Within a few years, the man who initially inspired Robert, Chuck Selber, would die of the disease that had brought him home. “It was a day by day type situation,” Robert remembers. “I was in daily contact with people living with AIDS here, and I was seeing death and dying on a daily basis. So of course, I just knew my time was coming anyway. I tried to make the most out of every day and make a difference, knowing I wouldn’t have long. Time was very precious.”

But that is where the story of The Philadelphia Center turns away from its original tragedy. Despite so many roadblocks, the objections of the local community, and limited funding, the agency thrived.

Today, The Philadelphia Center directly serves over 500 clients, plus their family members. It has a prevention department, which includes education and condom distribution, several mobile vans, a wellness clinic with access to pre-exposure prophylaxis (PrEP), numerous support groups and an advocacy department.  Offsite, it has opened a residential facility comprised of three historic homes for men and women who are recovering from addiction.

And Robert, who left his position at the agency in 1995 to return to school, has had a renaissance of his own.

In December of 2018, Robert received his Doctorate of Education in Leadership from Louisiana State University. “It feels very humbling that I was able to accomplish that,” Robert says, “when so many of my peers and friends are no longer with me. I just hope to continue helping out my community.” Robert has also returned to one of his original loves, theater, and works full time as managing artistic director of Shreveport Little Theater.

The Philadelphia Center building, meanwhile, has been officially re-named the Robert K. Darrow Building.  

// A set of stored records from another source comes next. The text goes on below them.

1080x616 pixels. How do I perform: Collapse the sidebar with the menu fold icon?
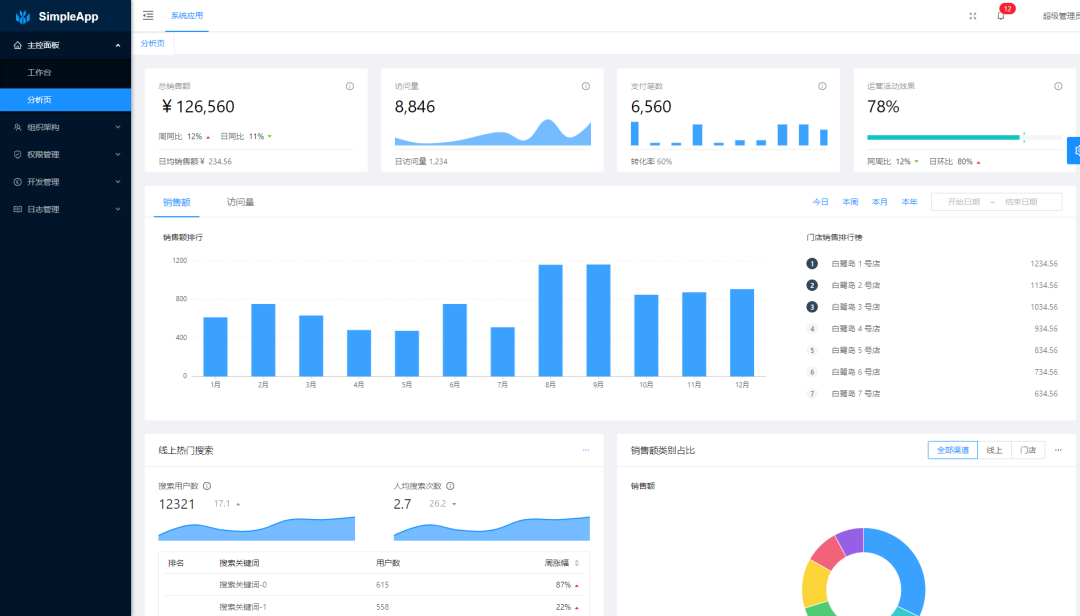coord(148,16)
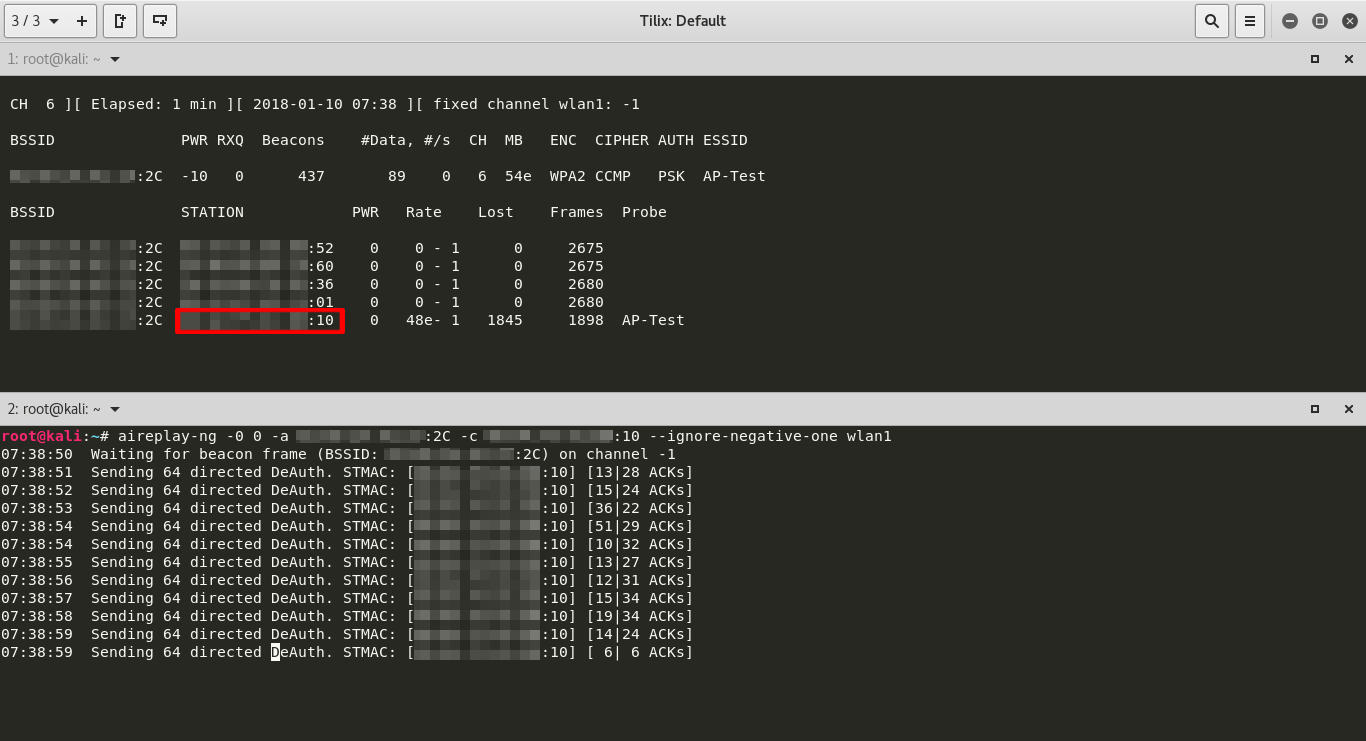Viewport: 1366px width, 741px height.
Task: Click the add terminal down icon
Action: [159, 21]
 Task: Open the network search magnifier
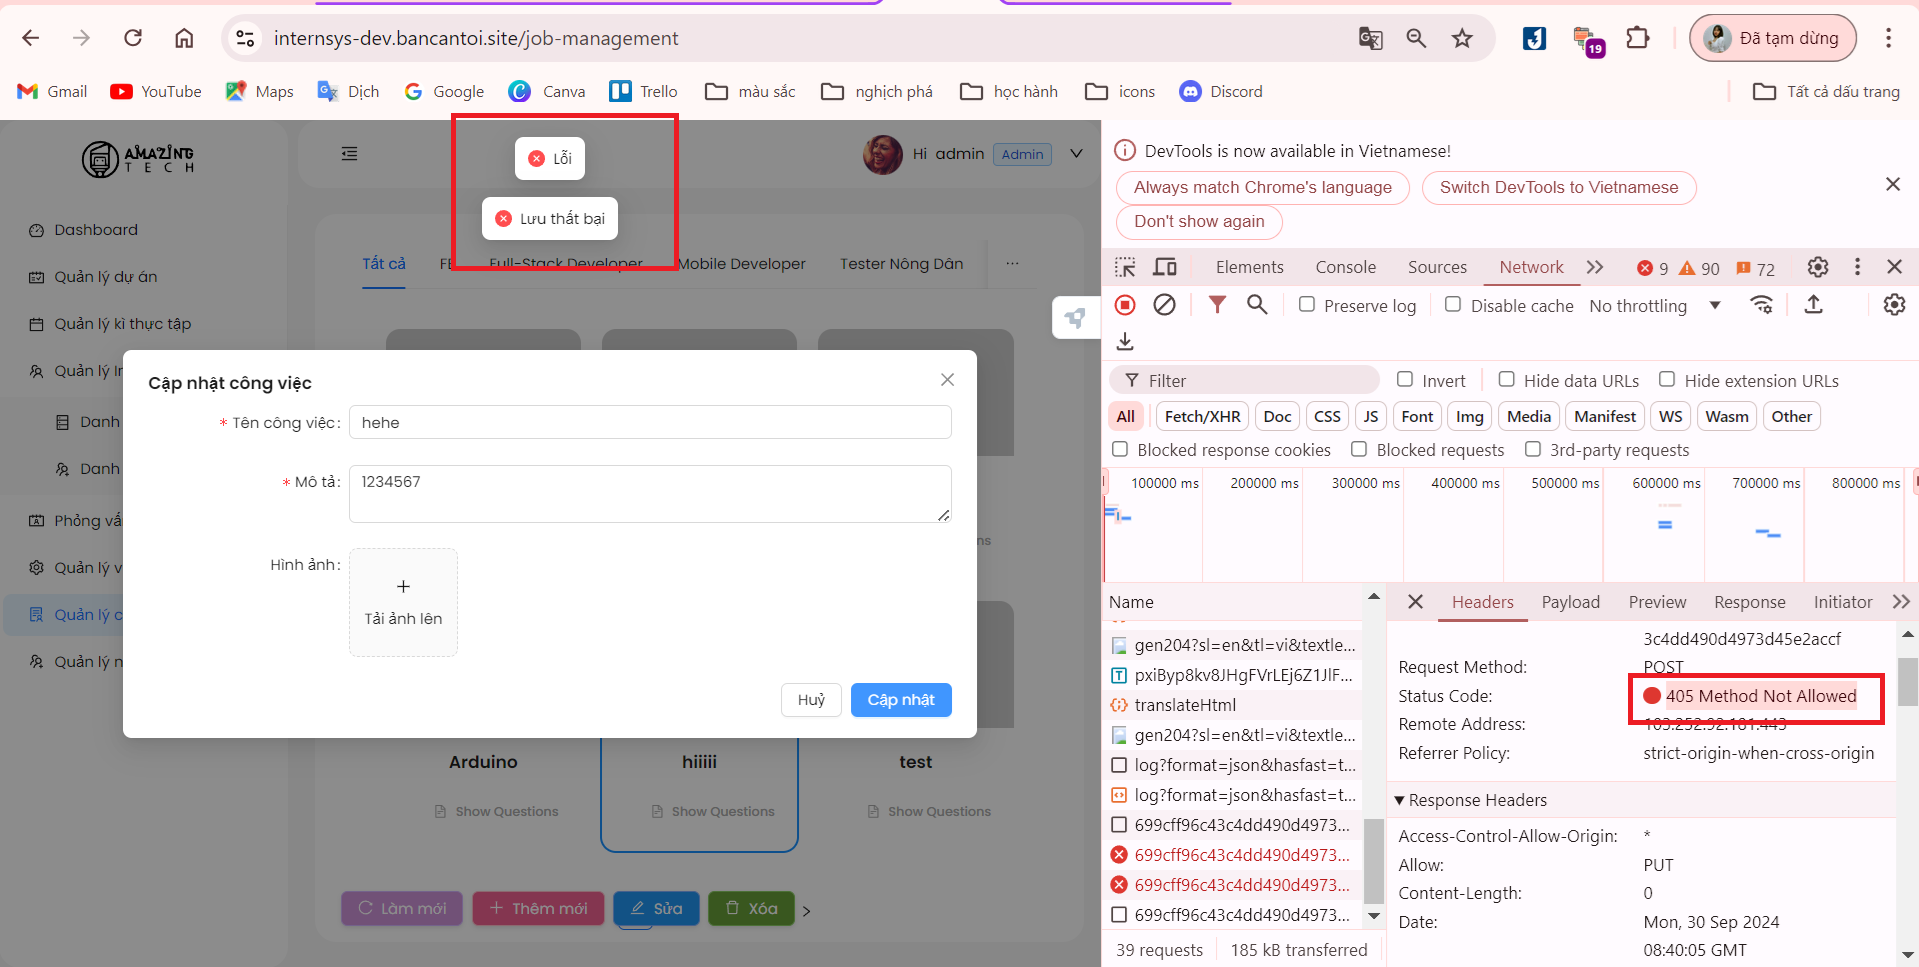(x=1257, y=305)
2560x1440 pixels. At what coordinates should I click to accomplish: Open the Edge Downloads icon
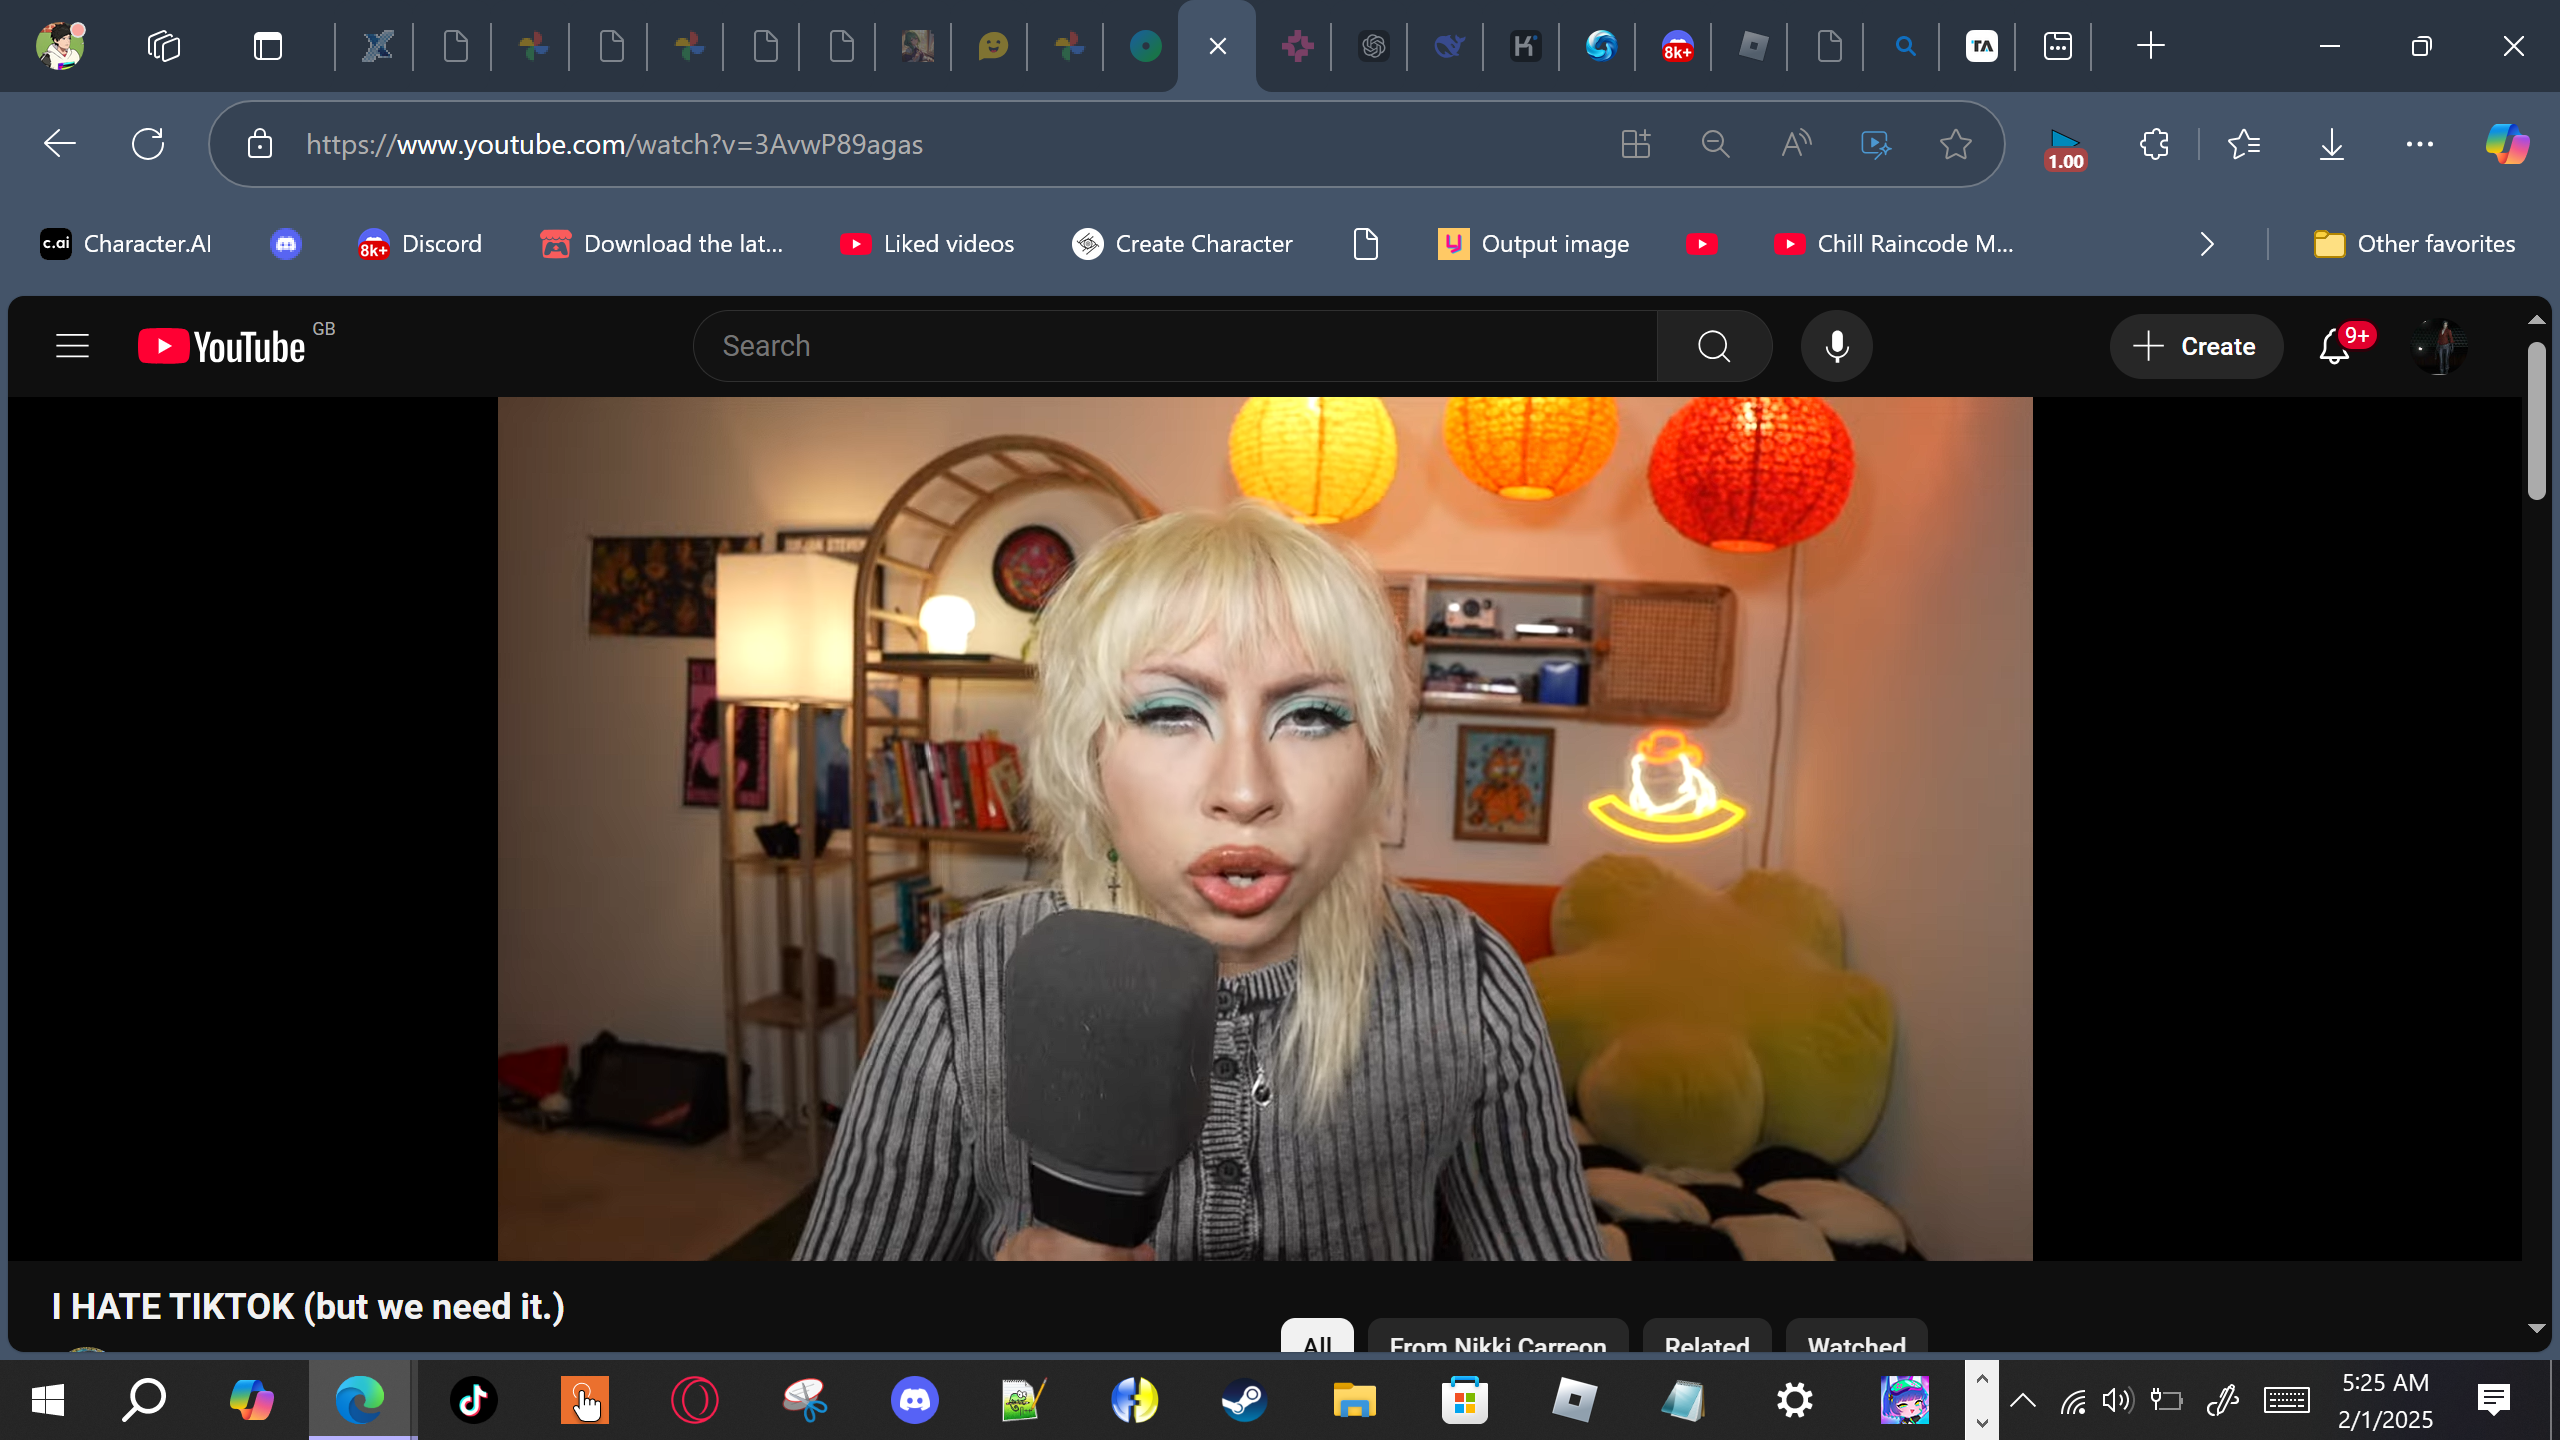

Robert’s health remains stable, in spite of some long-term effects of HIV medications. “My viral load is undetectable,” Roberts says, “so my only problems health-wise have been from the amount of meds I have taken over the years.”

Those concerns do not hamper Robert’s sense of gratitude.

“I came home to die, originally,” he says. “As it turns out, I was a caregiver for my late father in 2014, and then for my brother in 2018, and now my mother, who has severe dementia. Ironically, I’m still living. But I do feel that time is short. I’m 60 years old now. I’ve bought a new house, because I want to get the most out of life.”

“That grim reaper has been right over my shoulder. He’s laughing at me,” Robert adds. “And I’m laughing right back at him.”